Foi uma das personalidades que mais se destacaram em 2019 e 2020, na área do Ambiente em Portugal, ao ser uma das faces da luta contra as dragagens no estuário do rio Sado.
Uma operação que, explica, além de destruir as “pradarias marinhas” existentes no local, pode desalojar permanentemente a colónia de golfinhos ali existente, única no Mundo.
Raquel Gaspar é natural de Leiria, bióloga marinha e co-fundadora da ONGD Ocean Alive, organização sem fins lucrativos, sediada no estuário do rio Sado, que promove a educação sobre o mar e cuja missão é incentivar comportamentos para a protecção do meio marinho, pela educação e envolvimento das comunidades locais costeiras.
Mas a missão está agora a sofrer um revés devido à pandemia, que impede que o trabalho seja realizado. “Estamos numa fase complicada de dinheiro. A Ocean Alive sustenta-se com serviços educativos e de team building, com grupos de pessoas, porém, devido à Covid-19, em 2020, a facturação foi nula”, revela.
Além disso, a organização não conseguiu o apoio de nenhum dos cinco projectos a que se candidatou.
Para que haja a esperança de que a ONGD possa continuar a defender o mar, as pradarias marinhas e o seu papel no sequestro do “carbono azul”, foi lançada uma campanha discreta de angariação de fundos, junto de empresas e particulares, em Dezembro, em www.ocean-alive.org/doar.

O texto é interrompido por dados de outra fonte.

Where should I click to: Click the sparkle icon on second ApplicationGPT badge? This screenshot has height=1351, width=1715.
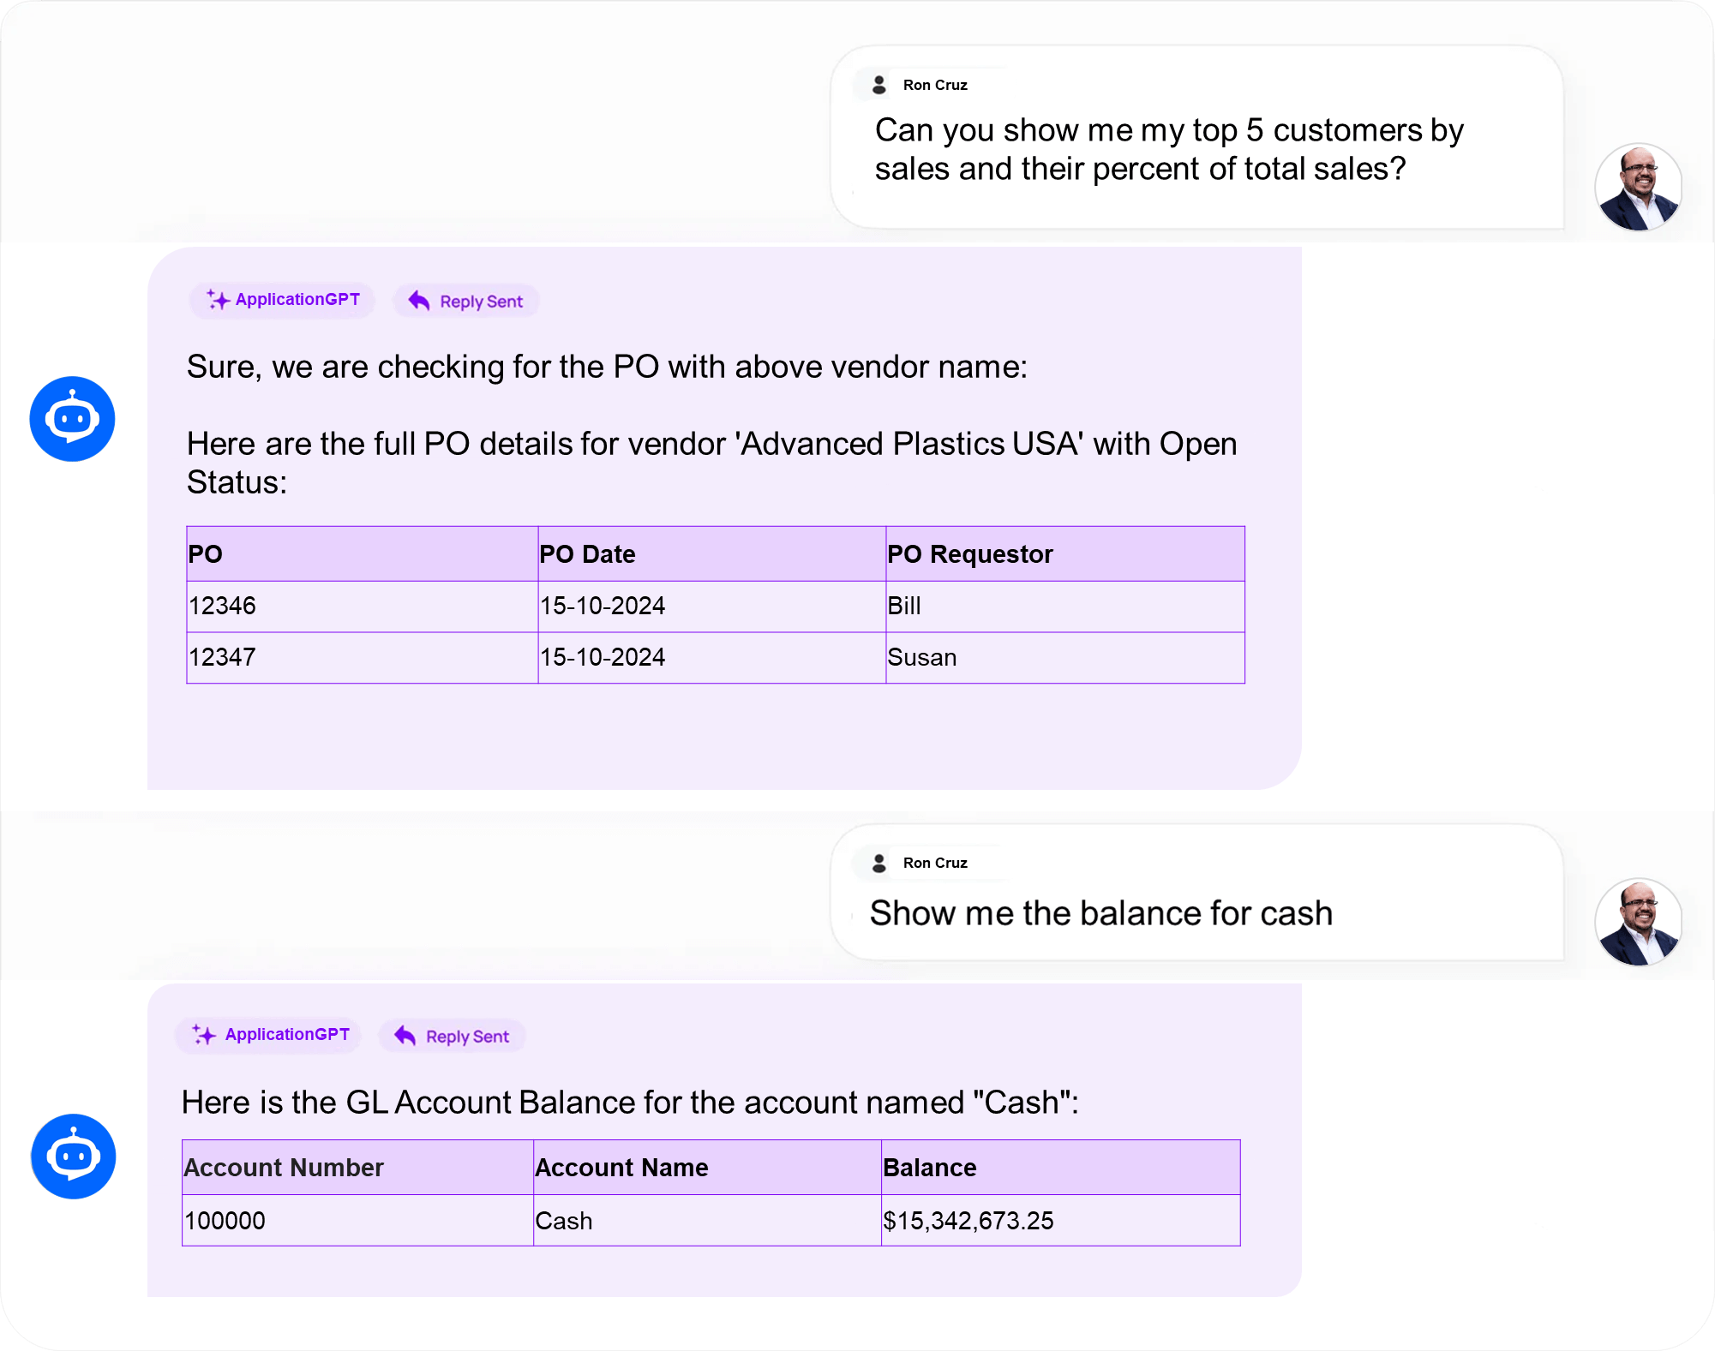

Mas os donativos foram curtos e estão longe do objectivo de 30 mil euros que são necessários. Ainda assim, Raquel não baixa os braços. Tem uma visão de [LER_MAIS]futuro onde quer continuar a trabalhar em 2021 e que passa pela promoção na estratégia para o ambiente e alterações climáticas da reflorestação do mar e a sua importância do “carbono azul”.
A marca do gorro vermelho
Natural de Colmeias, Leiria, Raquel Gaspar estudou no Colégio Conciliar Maria Imaculada e na Escola Secundária Francisco Rodrigues Lobo. Foi nesta instituição que o seu professor de Biologia, Costa Reis, haveria de marcá-la e ditar a sua paixão pelo mar.
Ele e os documentários, na RTP, sobre o mundo natural dos oceanos do explorador francês e inventor do escafandro autónomo Jacques-Yves Cousteau, que recordamos acompanhado pelo seu gorro vemelho.
Estudou Biologia na Faculdade de Ciências da Universidade de Lisboa, estagiou num estudo sobre os golfinhos do Sado e o doutoramento foi sobre a dinâmica populacional destes mamíferos.
“A reflorestação das pradarias marinhas, que são pouco mais de uma dezena em Portugal, combate a perda da biodiversidade e as alterações climáticas”, sublinha, explicando que os portugueses mantêm, há séculos, uma ligação forte com estas zonas, mesmo que isso lhes passe ao lado.
Número
35
O bacalhau cresce nas pradarias marinhas do norte da Europa. Sem elas, não há bacalhau. No Sado, albergam chocos, robalos e douradas, embora já tivessem tido muitas mais.
“Há dez anos, havia extensas pradarias na Caldeira de Tróia que hoje já não existem. Se recuarmos 40 anos, o estuário era um mar de pradarias. Além disso, as pradarias sequestram o carbono, responsável pelas alterações climáticas no solo, em vez de ser no corpo das plantas, como acontece com as florestas fora de água.”
A investigadora lança mais números à equação: por hora, são destruídos pelo Homem, o equivalente a dois campos de futebol de pradarias.
Se atendermos ao facto de que elas são apenas 0,25% do fundo marinho e que são responsáveis por capturar 10% do carbono armazenado pelo mar, facilmente se percebe o número seguinte: “um hectare de pradaria marinha sequestra 35 vezes mais carbono do que um hectare de floresta terrestre”.
E há ainda o impacto na diversidade daquilo que é pescado e nos chega à mesa, e no emprego, num momento em que muitos afirmam que o mar, como foi noutros tempos, será o futuro de Portugal.
Raquel Gaspar, que foi uma das pioneiras, em Portugal, da luta contra o plástico no mar, refere que a Ocean Alive pediu ao Governo que inscrevesse estas zonas e os sapais como sequestradores de carbono, no roteiro para a neutralidade carbónica.
No dia 6 de Janeiro, a cientista acordou com a notícia de que a Agência Portuguesa do Ambiente pretendia reunir com a sua ONGD e outros parceiros para discutir o “carbono azul”.
Uma pequena vitória que a Raquel diz ser uma motivação para continuar o trabalho de protecção do mar, que há décadas desenvolve.